Gaia Ritinitis Nobilis
Gaia is a fine producer of Greek wines, but I want to single out one of its bottles, which says a lot about the qualities that go into an original wine. It’s an exceptional retsina, a wine infused with the resin of Aleppo pine trees that traces back to the ancient Greeks. Nowadays, tourists who visit Greece are generally warned not to drink retsina, which all too often is bad wine made with bad pine.
But back in the 1990s, Yiannis Paraskevopoulos, a founder of Gaia and the winemaker, was convinced that retsina could be a good wine. It was the national wine of Greece, he believed, a traditional product that should be a source of pride, not of shame, and he was determined to do it right. The result, made with excellent roditis grapes and good-quality resin, is superb.
Like many people, I scoffed at retsina, until I tried Ritinitis Nobilis the first time, with Greek food. I was both taken with the wine, and with the idea that often, we reflexively dismiss wines not because they are inherently bad, but because we’ve only had bad versions. Just as with hybrids and with aligoté, if retsina is made with care, it can be beautiful.
Hiyu Wine Farm
Hiyu Wine Farm in the Columbia Gorge region, where Oregon meets Washington at the Columbia River, makes astonishingly unconventional wines. One bottle might be a combination of assyrtiko, fiano, greco and other grapes that are put together because they trace a path from Greece to southern Italy.
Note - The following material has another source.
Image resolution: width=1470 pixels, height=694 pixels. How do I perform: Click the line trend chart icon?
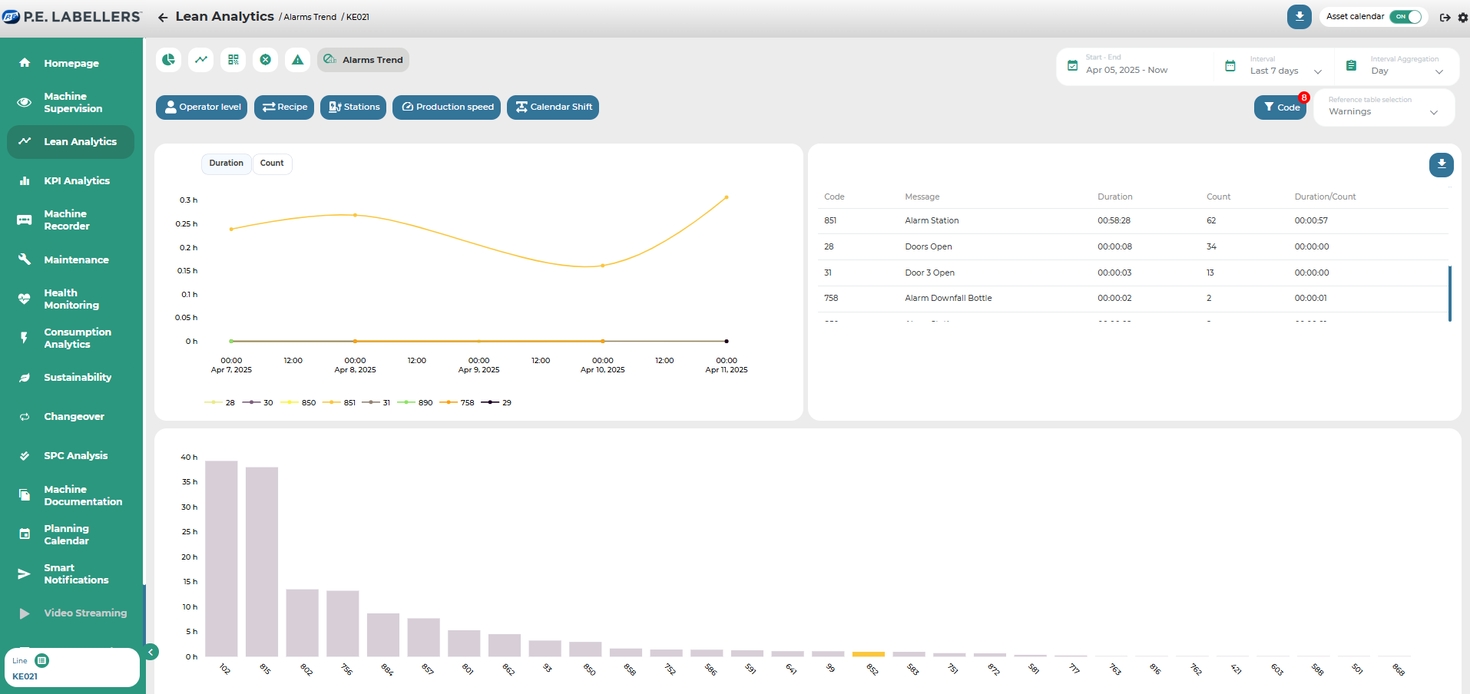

Another might mix pinot noir and gewürztraminer. Who would do that?
Not a company that only produces what is going to sell. Hiyu is built on taking risks. It’s a place that mixes vineyards, fruit trees, vegetable crops and animals in a healthy, polycultural ecosystem.
Hiyu was founded by Nate Ready, a former sommelier, and China Tresemer, a cooking teacher, who believes in natural farming techniques. It hasn’t been easy. Hiyu almost lost everything in its first vintage. “The failures are so important,” Mr. Ready told me in 2021. Yet the rewards are great.